**** Entries supplied ****
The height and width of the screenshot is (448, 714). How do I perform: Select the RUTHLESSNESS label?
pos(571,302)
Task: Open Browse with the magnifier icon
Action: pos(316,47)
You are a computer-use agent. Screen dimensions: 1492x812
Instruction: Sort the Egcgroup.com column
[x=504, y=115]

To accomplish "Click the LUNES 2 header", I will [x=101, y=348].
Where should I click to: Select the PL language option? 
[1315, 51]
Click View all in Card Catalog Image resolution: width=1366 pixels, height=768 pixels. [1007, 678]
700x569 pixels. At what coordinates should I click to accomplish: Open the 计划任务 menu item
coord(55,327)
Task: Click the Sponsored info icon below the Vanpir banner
****
Exercise objective: Write out the rows between the line holding "will [x=101, y=348]." and the line holding "Click View all", inclusive, copying each one exactly.

Answer for the task:
To accomplish "Click the LUNES 2 header", I will [x=101, y=348].
Where should I click to: Select the PL language option? 
[1315, 51]
Click View all in Card Catalog Image resolution: width=1366 pixels, height=768 pixels. [1007, 678]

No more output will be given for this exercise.